_ANWEISUNG 1_
Schreibe die Zeilen aus den Datensätzen wortgetreu ab. Beginne mit der Zeile, die „Click the text This takes about 30 seconds“ enthält, und fahre bis einschließlich der Zeile fort, die „Looking at the screenshot, I should (19, 116).“ enthält.

Aus den Zeilen Heinz Bachmanns kann ich heute noch die furchtbare und bodenlose Erschütterung spüren, die diese beiden Todesfälle ausgelöst hat.
Ein Trauma, das bis heute nachhallt.
Mit den Augen eines Bruders
An die emotionale Wucht und die Intensität des Briefwechsels zwischen Bachmann und Frisch, das zum den bewegendsten Büchern dieses Jahres für mich gehörte, kommt das kleine Büchlein von Heinz Bachmann nicht heran. Und das muss es natürlich auch gar nicht. Es viel mehr genau das, was der Titel sagt. Die Erinnerungen eines Bruders an vergangene, gute wie schlechte und auch traumatische Zeiten. Die Erinnerungen an eine Schwester, Schriftstellerin. Und an einen Menschen, sowohl wunderbar und einzigartig, wie auch am Leben und der Liebe verzweifelt.
An Ingeborg Bachmann, die ihre Welt, ihre Zeit und auch mich mit ihrem Leben und ihren Werken beeinflusst und geprägt hat. Und es bis heute tut.

_ANWEISUNG 2_
Welcher Briefwechsel gehörte laut dem Text zu den bewegendsten Büchern des Jahres?

_BEREITGESTELLTE DATEN_
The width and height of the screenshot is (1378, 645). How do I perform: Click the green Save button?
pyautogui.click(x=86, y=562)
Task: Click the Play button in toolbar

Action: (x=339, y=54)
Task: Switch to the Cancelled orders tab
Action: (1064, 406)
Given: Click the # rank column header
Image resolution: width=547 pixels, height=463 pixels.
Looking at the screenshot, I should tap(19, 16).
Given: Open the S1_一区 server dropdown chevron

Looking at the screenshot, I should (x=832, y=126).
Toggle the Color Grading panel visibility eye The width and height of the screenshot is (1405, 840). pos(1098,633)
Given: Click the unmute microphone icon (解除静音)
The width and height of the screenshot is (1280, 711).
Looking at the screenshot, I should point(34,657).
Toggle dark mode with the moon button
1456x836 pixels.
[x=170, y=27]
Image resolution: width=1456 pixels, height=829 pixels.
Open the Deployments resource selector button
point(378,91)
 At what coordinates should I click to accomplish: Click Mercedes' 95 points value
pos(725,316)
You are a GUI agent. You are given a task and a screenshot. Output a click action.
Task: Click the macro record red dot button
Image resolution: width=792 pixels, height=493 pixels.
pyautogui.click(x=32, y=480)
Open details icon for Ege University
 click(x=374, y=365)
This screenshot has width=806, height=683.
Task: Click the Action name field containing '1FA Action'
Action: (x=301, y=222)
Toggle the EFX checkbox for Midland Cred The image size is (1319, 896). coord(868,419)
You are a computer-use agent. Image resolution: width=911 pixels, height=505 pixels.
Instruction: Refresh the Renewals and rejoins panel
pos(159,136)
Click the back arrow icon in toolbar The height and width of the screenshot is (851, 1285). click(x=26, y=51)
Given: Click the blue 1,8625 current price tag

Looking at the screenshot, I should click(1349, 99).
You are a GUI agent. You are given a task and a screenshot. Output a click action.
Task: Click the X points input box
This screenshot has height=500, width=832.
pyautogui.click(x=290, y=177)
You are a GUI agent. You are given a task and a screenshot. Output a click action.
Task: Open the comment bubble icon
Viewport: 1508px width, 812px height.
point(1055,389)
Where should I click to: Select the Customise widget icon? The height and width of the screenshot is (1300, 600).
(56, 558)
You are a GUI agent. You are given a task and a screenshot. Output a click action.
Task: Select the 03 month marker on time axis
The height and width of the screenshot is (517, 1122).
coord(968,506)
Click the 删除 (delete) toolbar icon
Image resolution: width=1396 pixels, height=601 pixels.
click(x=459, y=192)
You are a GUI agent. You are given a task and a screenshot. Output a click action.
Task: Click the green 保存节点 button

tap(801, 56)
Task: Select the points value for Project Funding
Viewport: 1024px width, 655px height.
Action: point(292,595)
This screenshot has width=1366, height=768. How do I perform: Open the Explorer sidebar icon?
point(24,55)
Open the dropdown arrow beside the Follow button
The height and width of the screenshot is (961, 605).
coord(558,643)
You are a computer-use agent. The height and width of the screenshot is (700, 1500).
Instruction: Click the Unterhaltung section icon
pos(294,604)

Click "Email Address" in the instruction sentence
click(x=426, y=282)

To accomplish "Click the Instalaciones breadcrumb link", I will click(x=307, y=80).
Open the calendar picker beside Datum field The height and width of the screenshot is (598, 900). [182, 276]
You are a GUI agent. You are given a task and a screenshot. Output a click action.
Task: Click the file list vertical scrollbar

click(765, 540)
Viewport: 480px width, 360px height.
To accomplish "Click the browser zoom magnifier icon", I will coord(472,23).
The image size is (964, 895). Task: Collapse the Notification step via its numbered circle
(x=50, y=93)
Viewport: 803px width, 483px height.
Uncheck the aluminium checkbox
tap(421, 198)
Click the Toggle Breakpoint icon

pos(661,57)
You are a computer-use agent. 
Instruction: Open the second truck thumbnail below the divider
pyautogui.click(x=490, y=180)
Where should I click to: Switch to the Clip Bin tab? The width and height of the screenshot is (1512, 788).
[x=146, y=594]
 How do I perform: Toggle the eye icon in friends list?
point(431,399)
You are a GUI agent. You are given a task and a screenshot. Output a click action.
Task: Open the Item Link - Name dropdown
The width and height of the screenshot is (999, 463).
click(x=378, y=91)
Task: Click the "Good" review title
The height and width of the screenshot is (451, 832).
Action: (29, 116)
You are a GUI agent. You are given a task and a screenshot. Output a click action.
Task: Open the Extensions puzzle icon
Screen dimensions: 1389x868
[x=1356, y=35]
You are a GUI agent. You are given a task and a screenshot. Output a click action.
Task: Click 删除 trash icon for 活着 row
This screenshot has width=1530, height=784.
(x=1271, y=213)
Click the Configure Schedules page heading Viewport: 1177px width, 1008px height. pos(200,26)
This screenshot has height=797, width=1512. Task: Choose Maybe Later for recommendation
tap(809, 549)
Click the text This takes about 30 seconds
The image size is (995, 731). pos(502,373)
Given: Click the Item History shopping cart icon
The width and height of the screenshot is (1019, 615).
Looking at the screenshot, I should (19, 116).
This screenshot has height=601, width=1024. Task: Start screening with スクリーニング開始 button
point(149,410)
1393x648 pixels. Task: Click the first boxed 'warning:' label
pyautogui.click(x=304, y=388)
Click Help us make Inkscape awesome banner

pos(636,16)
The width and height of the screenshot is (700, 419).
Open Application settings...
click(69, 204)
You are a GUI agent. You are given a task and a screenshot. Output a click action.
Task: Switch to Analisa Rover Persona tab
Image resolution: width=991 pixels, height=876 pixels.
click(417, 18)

_ANTWORT 1_
Click the text This takes about 30 seconds
The image size is (995, 731). pos(502,373)
Given: Click the Item History shopping cart icon
The width and height of the screenshot is (1019, 615).
Looking at the screenshot, I should (19, 116).

_ANTWORT 2_
Der Briefwechsel zwischen Bachmann und Frisch.